◆ Text extract
'''
# my Betta



## altemar (Feb 5, 2013)

Hello all, my name is Angel i just wanted to show you guys my new betta. Unfortunately i lost 2 bettas after 7 months i had them in separate 1Gal bowls unheated filtered tanks. My new betta is living in a 5gal, heated, and planted tank and he seems way happier begging for food every time i get near his tank.. i haven't decided on a name my last two were named sashimi and prince.


----------



## veggiegirl (Nov 20, 2012)

Hey there,

Oh your betta is beautiful and his tank looks great!!!!! Good on you for giving him such a nice home I am sure he will stay nice and healthy with a larger tank and heater.


----------



## altemar (Feb 5, 2013)
'''
◆ Recorded data
'''
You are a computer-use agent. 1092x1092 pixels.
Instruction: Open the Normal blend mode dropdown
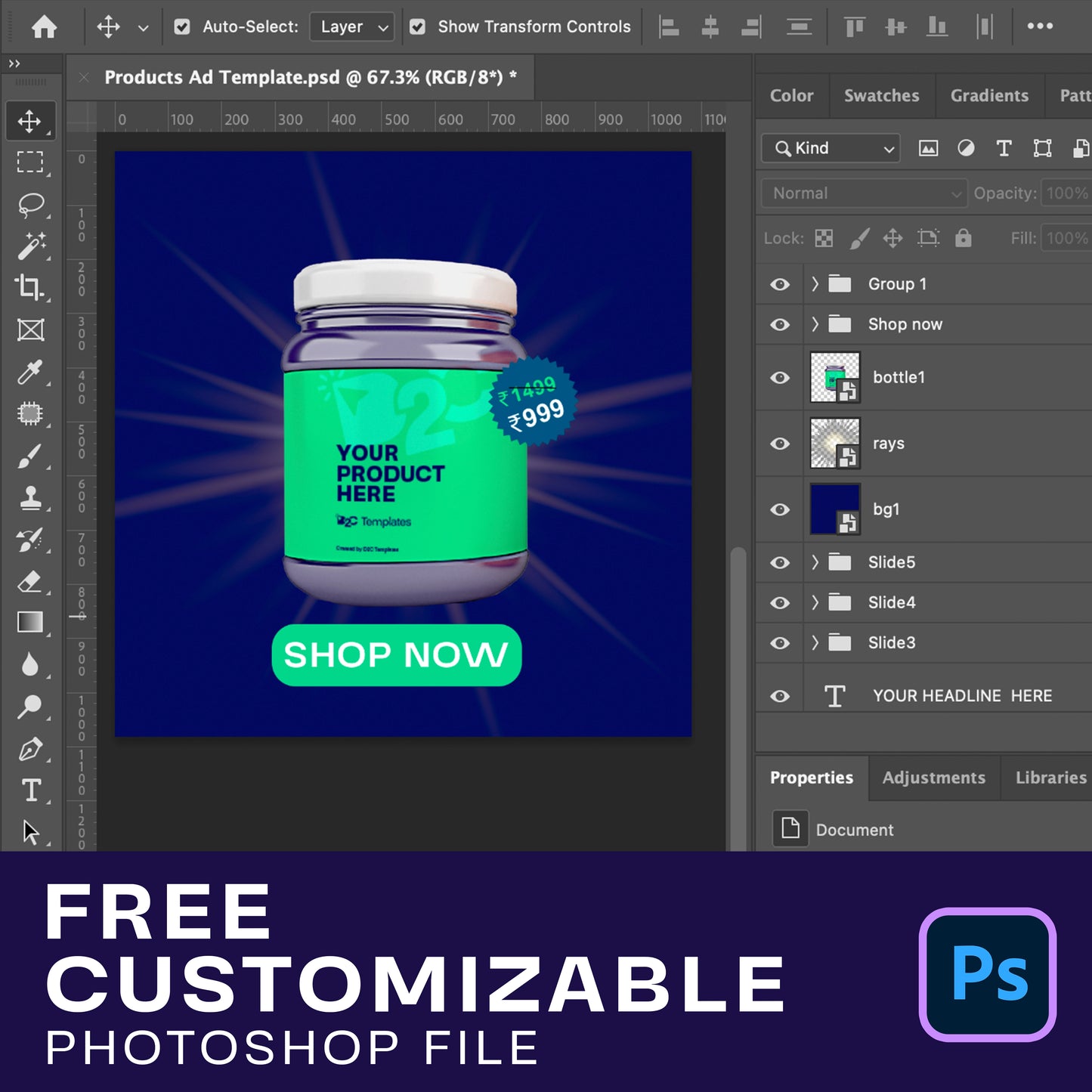[864, 193]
'''
◆ Written tasks
[a] From the betta forum thread, write out the passage that begins at the words "## veggiegirl (Nov" and stops after the words "tank and heater.".
[b] Continue the betta forum thread from the point where it stops.

◆ Responses in order
[a]
## veggiegirl (Nov 20, 2012)

Hey there,

Oh your betta is beautiful and his tank looks great!!!!! Good on you for giving him such a nice home I am sure he will stay nice and healthy with a larger tank and heater.

[b]
Thanks veggiegirl, yea he is pretty active and loves to swim all over his tank.


----------



## SharkyTheBetta (Dec 29, 2012)

He's a beauty.


----------



## Myates (Aug 2, 2011)

Pretty fish and tank 

Make sure those bamboo leaves don't touch the water - will die off quickly and foul it up.


----------



## Basement Bettas (May 12, 2012)

I use bamboo to remove nitrates in my barracks.. but they are in the back channel under the lights. They get incredibly green.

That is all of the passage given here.